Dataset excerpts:
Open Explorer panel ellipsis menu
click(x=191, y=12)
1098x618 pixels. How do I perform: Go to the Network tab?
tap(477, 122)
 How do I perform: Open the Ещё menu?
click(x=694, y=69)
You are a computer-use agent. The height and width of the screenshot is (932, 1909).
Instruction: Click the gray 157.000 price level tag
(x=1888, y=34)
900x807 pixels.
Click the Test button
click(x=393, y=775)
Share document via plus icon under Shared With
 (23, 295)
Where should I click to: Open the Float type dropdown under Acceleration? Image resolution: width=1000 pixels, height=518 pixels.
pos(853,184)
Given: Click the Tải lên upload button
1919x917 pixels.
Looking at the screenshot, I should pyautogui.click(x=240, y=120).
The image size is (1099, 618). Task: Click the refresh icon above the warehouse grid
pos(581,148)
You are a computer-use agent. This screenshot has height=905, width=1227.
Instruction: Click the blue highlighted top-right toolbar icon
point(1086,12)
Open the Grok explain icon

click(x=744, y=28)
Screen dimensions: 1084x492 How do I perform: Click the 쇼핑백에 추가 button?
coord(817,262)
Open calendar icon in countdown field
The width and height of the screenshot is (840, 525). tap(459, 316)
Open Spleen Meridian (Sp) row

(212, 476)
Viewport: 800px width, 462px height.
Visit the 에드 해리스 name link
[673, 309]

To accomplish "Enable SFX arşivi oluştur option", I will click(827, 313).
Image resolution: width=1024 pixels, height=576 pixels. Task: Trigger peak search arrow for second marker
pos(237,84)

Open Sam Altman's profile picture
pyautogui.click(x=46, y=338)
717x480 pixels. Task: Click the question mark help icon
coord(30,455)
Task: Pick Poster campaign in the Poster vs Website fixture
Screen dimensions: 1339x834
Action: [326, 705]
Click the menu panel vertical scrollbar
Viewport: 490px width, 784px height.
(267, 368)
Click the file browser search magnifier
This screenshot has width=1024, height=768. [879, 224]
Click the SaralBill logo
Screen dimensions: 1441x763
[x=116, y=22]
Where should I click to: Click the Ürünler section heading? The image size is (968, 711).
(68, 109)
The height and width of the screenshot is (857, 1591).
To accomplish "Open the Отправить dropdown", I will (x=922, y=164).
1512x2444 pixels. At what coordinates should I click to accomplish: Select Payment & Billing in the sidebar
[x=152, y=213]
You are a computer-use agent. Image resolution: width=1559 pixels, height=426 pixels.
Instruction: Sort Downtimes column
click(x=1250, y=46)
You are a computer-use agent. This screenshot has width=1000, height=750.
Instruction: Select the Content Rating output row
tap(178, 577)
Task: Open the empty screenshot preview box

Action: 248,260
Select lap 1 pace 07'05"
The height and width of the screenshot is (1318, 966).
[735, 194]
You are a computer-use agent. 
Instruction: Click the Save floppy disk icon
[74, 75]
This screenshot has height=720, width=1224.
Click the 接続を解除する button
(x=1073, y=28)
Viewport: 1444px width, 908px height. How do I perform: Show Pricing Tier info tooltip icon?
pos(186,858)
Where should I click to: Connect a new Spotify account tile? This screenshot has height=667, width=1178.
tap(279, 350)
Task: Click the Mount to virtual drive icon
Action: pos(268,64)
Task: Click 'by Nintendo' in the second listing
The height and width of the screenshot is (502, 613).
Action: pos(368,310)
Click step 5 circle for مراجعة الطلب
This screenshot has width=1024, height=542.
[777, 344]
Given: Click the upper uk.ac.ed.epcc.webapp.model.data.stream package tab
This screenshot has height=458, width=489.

What you should do: Above are the records; report each line in them that includes the word "Given".

Solution to this task:
Given: Click the Tải lên upload button
Given: Click the upper uk.ac.ed.epcc.webapp.model.data.stream package tab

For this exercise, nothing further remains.